Being first-class Internet citizens sets picos apart from other actor-based programming tools used to build resilient systems. The Internet-centric design supports Internet of Things applications and means that pico-based systems inherently support the important properties that set the Internet apart including decentralized operation, heterarchical structure, interoperability of components, and substitutability of servers.

Identity

Scattered throughout the preceding discussion are numerous references to identity issues, including authentication and authorization. Picos free developers from worrying about most identity issues.

Picos have a unique identity that is the basis of their isolation. Persistent data is independently stored for each pico without special effort by the developer. A channel is owned by only one pico. Rulesets are installed on a pico-by-pico basis.

Each root pico is associated with a single account. And descendents of the root pico are owned by the same account. The account handles authentication, including OAuth access, for any picos in the account. KRE implements the account identity layer.

Clients can use the OAuth flow to get access to a channel for the root pico. Access to another pico in the account is mediated by rulesets installed in the root pico. The client (i.e. relying party) can be a mobile application, Web application, or an online service. KRE acts as the authorization server, and the pico acts as the resource server. The resource is the pico's API.

pico and oauth

Giving out a channel is tantamount to giving permission to the holder to send events. Future versions of the system will support policies on channels that restrict interactions. But for many uses (e.g. the Fuse connected car application) such restrictions are unnecessary since the only systems with access to channels were all under the account owner's control.

Reactive Programming with Picos

Picos present an incredibly flexible programming model. In particular, since picos can programmatically create other picos, form relationships with other picos by creating and sharing channels, and change their behavior by installing and uninstalling rulesets, they can be very dynamic.

There are several important principles that you should remember when using picos to create a reactive system.

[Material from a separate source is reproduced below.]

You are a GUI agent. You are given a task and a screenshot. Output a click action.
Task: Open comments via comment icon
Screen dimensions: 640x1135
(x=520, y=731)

Think reactively. Picos are much more responsive and scalable when programmed with events. While picos can query other picos to get data snapshots, queries can lead to excessively synchronous operation. Because picos support lock-free asynchronous concurrency, they are more efficient when responding to events to accomplish a task. But this requires a new way of thinking for developers who have traditionally programmed in object-oriented and imperative languages. As an example, I've described in detail how I converted a report generation tool for Fuse from a synchronous request-response system to one based on the scatter-gather pattern. The reactive solution is more resilient because it's designed to accommodate failure and missed messages. Moreover, the reactive solution is more scalable because it doesn't block and thus isn't subject to timeouts:

report-design-scatter-gather

Use picos to create the model. Picos represent individual entities since they have a unique identity and are persistent. They can have unique behavior and present their own API to other picos and applications. The overall structure of a system of picos should correspond to the relationships that entities have in the modeled system.

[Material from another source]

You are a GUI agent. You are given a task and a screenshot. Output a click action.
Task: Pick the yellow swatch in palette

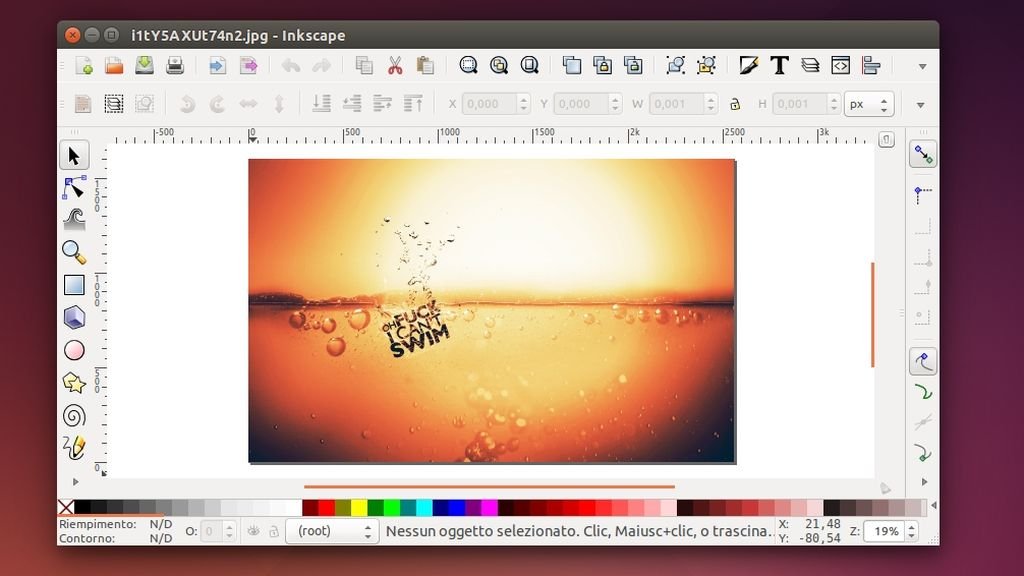[x=358, y=508]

In Fuse, as we've seen, there are picos that represent the owner (a person), the fleet (a concept and collection), and each vehicle (a physical device). Picos were designed to build models for the Internet of Things, but they can be used for other models we well. For example, we used picos to model a guard tour system that included entities as diverse as locations and reports:

guard tour pico relationships

Think in interactions. Going along with the idea of modeling with picos, developers have to think in terms of the interactions that picos have with each other. While the rulesets installed in each pico defines its behavior, the behavior of the application derives from the interaction that the picos have with each other. Developers can use tools like pico maps that show those relationships and swim-lane diagrams that show the interactions that happen in response to events.

In addition to the interactions between picos, the rules in a single pico are responsive to events and often raise an event to the same pico, causing other rules to respond. For example, this diagram shows the interactions of a few rules in a vehicle pico in response to a single pds:profile_updated event:

fuse microservice

You can see from the diagram, that the single event sets off a chain of reactions, including sending events to other picos and calls to external APIs. You can read the details in Fuse as a Microservice Architecture.

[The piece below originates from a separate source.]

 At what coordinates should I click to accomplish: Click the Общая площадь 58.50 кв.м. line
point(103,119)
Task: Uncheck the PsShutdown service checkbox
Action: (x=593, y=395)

Let the system do the scheduling and avoid blocking. When an event is raised in a pico, the pico event evaluation cycle picks rules to run based on their event expressions and schedules them.

event eval cycle

Developers can order rule evaluation inside a pico through the use of events, event expressions, and ad hoc locks using persistent storage. Between picos, controlling order is even harder. In general, avoid using these to sequence operations as much as possible and let the system do the scheduling.

Use idempotency. Failure is easier to handle when picos are not sensitive to repeated delivery of the same event since they are free to retry without having to determine if the previous event completely partially or was been delivered. Many operations are naturally idempotent. For those that aren't, the pico can often create guard rules that assure idempotency. Since one pico can't directly see another pico's state, the receiving pico must take the responsibility for idempotency. Idempotent Services and Guard Rules provides more detail, including an example:

idempotency

Be resilient. Developers can't anticipate every situation, but picos can be modified over time to be resilient to common failure modes. Picos have a number of methods for handling errors including the ability to set default rulesets for error handling and the ability to select rules based on error conditions. In addition, because pico-based applications are incredibly dynamic, they can frequently be programmed to self-heal. For example, A Microservice for Healing Subscriptions describes how a simple rule can check for missing channels and recreate them:

healing

Whither KRL?

If you've had a prior introduction to picos, you might be wondering about KRL, the rule language used to program picos. How is it that I managed to write a long post about reactive programming and picos without mentioning KRL?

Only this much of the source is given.